Cu Chi, un distretto a circa 30 km fuori Ho Chi Minh City (Ex Saigon) in Vietnam, una intricata rete di gallerie sotterranee che si estende per 250 chilometri, interamente scavate a mano con semplici picconi e pale fino ad una profondità di 9 metri.
I primi scavi iniziarono negli anni 40, sotto un terreno ricoperto dalla giungla, per l’indipendenza dai colonialisti francesi.
Successivamente nel decennio 60 e70, i Viet Cong gradualmente espansero la rete di gallerie per difendersi dagli attacchi degli Stati Uniti, nonostante avessero qui una delle loro basi più grandi, non ha impedito ai Viet Cong di vincere con successo una guerra contro un nemico più forte e sicuramente più ben fornito.
E i tunnel hanno giocato un ruolo fondamentale e strategico nell’offensiva.
La rete dei tunnel si estendeva per circa 250 chilometri collegando Cu Chi, Ho Chi Minh (ex Saigon) fino al confine Cambogiano.
I tunnel venivano usati per nascondere le truppe, per rifornirsi di armi, sopravvivere, organizzare le loro tattiche, ma sopratutto per cogliere di sorpresa i soldati americani organizzando rappresaglie e spedizioni punitive.
I tunnel erano molti stretti, adatti alla corporatura minuta dei vietnamiti, magri e corti è impossibile accedervi per gli americani ben più robusti.
I soldati statunitensi che hanno cercato di infiltrarsi nei tunnel hanno affrontato molteplici sfide: i passaggi erano pieni di insetti pungenti e trappole mortali, pozzi spalancati per impalare soldati su pali di bambù affilati, tutte trappole costruite con mezzi di fortuna forniti dai contadini del posto.
Se i soldati americani ci finivano dentro erano spacciati.
Bombe e altre armi usate dalle forze americane venivano raccolte dai Viet Cong e portate nelle officine sotterranee di Cu Chi, dove venivano trasformate in lanciarazzi e altre armi.
In breve, gli americani fornivano ai Viet Cong armi da usare contro di loro.
I Viet Cong avevano ricreato una vera e propria città sotterranea i cui ingressi erano perfettamente mimetizzati dal fogliame.
All’ interno delle gallerie c’era di tutto: stazioni di pronto soccorso, cucine, teatri, dormitori, nascondigli per armi, pozzi, tipografie, ecc.
Le gallerie hanno permesso alla popolazione di vivere inosservati durante tutta la durata del conflitto, in grado di ospitare circa 10.000 persone.
Viet Cong, militari, civili, donne e bambini, mangiavano, dormivano, passavano le loro giornate nascosti come talpe al riparo dai soldati americani che in superficie cercavano di stanarli senza successo.
Nonostante lo strepitoso livello di organizzazione, le condizioni di vita dentro questi cunicoli bui e senza aria erano tremende.
Oggi alcune sezioni sono visitabili dai turisti e a questo scopo sono stati allargati anche se chi decide di percorrere i tratti visitabili deve comunque rannicchiarsi e strisciare attraverso cunicoli stretti e bui.

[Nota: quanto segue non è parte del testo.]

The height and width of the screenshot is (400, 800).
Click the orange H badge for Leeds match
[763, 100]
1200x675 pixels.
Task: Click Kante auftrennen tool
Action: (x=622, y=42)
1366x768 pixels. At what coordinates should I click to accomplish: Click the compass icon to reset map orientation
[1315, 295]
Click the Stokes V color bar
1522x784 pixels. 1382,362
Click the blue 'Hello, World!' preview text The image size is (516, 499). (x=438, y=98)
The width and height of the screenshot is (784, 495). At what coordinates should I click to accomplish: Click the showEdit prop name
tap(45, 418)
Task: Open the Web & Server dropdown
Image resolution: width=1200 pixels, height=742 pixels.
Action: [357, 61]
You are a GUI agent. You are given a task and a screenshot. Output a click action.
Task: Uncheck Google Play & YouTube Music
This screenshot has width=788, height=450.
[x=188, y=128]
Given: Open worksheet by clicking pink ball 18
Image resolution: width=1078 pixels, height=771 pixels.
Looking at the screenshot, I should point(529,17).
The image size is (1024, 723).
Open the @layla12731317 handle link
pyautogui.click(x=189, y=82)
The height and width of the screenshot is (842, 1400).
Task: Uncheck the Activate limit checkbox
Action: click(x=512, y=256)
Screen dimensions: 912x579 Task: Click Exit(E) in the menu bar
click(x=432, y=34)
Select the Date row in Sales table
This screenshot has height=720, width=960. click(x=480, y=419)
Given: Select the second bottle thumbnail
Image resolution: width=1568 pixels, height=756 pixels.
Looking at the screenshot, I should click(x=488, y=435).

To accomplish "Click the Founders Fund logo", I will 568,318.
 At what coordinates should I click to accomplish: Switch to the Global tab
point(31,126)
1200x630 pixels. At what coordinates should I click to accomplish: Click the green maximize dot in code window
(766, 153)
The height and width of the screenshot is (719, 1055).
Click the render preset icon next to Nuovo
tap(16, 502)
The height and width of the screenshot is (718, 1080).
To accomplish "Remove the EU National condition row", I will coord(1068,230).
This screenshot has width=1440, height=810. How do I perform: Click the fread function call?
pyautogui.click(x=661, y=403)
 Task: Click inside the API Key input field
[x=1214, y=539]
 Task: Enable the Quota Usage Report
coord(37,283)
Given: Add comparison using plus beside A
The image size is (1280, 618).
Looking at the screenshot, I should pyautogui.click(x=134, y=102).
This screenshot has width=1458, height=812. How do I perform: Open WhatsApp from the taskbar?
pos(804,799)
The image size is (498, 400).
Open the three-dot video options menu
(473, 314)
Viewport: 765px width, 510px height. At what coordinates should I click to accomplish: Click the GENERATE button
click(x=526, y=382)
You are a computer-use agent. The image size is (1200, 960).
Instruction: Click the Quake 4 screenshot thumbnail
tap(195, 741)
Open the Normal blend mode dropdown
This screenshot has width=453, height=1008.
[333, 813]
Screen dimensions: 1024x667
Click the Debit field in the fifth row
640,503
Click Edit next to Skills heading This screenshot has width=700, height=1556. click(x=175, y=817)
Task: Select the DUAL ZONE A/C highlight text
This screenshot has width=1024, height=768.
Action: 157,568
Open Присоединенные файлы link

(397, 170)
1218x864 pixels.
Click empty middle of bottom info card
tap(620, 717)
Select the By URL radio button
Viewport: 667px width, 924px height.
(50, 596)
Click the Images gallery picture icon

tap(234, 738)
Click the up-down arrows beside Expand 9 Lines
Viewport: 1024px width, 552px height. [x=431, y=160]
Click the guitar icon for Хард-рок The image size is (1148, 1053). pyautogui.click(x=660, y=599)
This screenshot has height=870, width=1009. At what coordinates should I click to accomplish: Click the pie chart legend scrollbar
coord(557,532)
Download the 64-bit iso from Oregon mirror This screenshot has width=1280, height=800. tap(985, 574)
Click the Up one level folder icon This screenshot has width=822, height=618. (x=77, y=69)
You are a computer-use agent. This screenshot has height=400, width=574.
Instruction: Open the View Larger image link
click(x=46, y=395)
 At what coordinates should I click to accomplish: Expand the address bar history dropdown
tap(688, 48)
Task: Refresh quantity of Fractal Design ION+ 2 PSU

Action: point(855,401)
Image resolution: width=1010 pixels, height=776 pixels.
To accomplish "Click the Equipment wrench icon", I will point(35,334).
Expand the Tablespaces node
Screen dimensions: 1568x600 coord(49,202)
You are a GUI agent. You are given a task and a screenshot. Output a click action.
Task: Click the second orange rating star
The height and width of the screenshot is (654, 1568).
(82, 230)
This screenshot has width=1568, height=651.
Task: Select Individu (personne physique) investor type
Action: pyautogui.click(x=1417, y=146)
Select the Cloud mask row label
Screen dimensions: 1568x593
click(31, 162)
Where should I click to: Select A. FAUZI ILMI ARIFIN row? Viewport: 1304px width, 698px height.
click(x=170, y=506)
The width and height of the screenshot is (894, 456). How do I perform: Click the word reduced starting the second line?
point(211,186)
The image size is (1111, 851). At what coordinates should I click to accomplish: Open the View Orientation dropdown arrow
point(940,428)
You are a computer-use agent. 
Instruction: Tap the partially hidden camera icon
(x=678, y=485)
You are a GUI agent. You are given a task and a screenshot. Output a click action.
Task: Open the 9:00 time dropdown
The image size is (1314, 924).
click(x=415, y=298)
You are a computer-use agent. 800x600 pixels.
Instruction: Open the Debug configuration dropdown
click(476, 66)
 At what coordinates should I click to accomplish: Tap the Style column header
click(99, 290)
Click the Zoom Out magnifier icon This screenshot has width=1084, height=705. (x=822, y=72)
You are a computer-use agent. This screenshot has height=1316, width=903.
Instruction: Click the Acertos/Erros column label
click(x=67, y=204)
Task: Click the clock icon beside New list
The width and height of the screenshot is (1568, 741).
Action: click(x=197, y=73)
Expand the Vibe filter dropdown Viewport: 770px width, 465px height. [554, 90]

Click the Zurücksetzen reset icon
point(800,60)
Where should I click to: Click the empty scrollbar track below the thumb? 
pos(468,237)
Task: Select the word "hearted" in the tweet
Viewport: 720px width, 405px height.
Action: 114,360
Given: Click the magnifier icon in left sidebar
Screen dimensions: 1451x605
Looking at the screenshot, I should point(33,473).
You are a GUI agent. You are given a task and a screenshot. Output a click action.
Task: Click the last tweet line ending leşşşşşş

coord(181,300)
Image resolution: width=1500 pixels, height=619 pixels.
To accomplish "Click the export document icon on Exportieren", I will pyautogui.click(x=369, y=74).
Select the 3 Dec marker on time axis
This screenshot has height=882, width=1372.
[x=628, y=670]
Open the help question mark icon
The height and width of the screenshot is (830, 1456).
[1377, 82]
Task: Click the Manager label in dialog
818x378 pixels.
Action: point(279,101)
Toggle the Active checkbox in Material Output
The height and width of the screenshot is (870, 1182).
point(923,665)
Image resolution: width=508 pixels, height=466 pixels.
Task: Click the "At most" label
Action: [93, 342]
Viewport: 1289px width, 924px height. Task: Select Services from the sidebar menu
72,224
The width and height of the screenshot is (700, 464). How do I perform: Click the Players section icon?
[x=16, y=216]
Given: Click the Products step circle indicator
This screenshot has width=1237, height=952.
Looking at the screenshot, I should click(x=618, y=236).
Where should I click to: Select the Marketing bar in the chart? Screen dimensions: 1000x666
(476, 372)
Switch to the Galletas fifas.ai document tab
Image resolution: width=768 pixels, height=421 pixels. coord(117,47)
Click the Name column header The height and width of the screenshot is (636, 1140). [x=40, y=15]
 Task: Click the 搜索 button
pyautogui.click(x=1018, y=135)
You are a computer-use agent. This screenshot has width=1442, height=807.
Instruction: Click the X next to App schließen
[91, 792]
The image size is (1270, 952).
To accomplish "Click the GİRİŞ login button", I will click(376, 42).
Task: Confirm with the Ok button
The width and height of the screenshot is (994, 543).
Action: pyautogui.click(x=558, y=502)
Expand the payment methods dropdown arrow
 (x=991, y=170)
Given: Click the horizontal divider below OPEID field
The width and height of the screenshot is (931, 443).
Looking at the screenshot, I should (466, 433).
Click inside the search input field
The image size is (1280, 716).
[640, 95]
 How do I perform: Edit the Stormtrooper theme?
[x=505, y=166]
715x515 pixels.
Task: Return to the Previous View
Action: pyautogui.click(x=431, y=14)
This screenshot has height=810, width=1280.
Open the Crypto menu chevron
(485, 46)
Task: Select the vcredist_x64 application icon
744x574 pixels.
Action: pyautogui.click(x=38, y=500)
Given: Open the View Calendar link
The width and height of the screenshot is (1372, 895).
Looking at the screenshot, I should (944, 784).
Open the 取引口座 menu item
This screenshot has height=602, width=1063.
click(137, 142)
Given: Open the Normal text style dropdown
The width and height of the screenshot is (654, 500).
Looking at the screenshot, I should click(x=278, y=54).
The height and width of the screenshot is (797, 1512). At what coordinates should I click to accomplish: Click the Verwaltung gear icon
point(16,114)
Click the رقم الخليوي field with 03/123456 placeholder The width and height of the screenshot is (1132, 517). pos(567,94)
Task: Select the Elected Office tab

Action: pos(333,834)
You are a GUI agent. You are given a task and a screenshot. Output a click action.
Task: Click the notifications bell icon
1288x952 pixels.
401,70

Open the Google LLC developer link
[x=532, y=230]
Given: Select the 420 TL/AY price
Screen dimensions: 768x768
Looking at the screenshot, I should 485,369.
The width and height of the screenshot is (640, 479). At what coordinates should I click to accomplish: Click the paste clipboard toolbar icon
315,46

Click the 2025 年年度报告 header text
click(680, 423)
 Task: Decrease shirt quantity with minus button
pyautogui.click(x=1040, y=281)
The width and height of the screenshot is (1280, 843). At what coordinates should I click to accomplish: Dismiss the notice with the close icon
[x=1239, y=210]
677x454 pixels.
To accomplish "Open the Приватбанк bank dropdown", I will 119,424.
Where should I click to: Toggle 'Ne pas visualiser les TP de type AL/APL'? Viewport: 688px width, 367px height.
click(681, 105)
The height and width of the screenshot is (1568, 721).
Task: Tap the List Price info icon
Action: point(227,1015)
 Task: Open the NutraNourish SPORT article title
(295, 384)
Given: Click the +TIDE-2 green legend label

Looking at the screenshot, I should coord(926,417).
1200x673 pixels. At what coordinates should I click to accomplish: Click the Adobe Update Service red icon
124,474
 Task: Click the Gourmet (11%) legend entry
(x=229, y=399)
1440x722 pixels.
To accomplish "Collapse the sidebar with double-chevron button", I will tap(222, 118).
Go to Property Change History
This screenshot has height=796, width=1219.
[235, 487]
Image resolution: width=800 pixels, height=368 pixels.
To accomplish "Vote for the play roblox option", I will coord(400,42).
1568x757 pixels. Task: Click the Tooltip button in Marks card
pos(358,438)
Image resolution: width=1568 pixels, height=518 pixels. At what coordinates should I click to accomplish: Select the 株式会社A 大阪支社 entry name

Le gallerie sono alte 1,2 metri e larghe 80 cm e non sono illuminate.
Essendo curioso, sono entrato per un pezzo per uscirne subito, la sensazione di malessere e soffocamento è forte.
Lo sconsiglio a chi soffre di claustrofobia.
Durante la visita ci vengono anche offerti dei pezzi di tapioca, un tubero che assomiglia molto alla patata dolce, nutriente e facile da trasportare, che assieme al riso era il principale alimento dei Viet Cong.
Questi luoghi mi hanno stupito, perché mi sono reso conto che nonostante la potenza di fuoco e dei moderni mezzi dei militari americani è stato l’ingegno e la creatività dei soldati vietnamiti, che ha permesso loro con pochi mezzi di fortuna, di vincere il conflitto.